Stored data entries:
'''

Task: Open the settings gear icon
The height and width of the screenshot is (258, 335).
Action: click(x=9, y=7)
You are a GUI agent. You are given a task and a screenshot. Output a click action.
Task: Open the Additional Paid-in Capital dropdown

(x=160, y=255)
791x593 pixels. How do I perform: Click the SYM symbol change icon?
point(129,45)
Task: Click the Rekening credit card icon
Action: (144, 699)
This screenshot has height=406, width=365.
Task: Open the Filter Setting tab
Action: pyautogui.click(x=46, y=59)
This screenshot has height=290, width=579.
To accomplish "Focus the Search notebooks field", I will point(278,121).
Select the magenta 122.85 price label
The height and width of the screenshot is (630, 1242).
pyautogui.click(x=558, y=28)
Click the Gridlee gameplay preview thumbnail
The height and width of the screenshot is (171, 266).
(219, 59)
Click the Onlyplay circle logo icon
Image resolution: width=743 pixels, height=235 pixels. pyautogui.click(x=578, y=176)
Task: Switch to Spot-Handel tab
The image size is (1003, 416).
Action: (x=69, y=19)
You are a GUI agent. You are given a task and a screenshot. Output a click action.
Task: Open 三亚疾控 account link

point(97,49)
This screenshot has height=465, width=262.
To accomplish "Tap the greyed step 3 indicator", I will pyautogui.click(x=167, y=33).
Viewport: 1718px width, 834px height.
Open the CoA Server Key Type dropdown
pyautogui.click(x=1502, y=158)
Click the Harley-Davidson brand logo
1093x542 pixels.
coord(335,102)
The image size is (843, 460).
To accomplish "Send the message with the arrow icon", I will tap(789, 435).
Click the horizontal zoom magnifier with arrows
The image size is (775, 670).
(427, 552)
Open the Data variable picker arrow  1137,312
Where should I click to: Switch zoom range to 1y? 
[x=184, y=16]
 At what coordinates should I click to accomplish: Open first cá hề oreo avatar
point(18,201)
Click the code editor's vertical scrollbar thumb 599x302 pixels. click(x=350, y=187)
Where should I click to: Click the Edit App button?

'''

# Work instruction
Return each line from the records that includes the word "with".

# Response to this task
To accomplish "Send the message with the arrow icon", I will tap(789, 435).
Click the horizontal zoom magnifier with arrows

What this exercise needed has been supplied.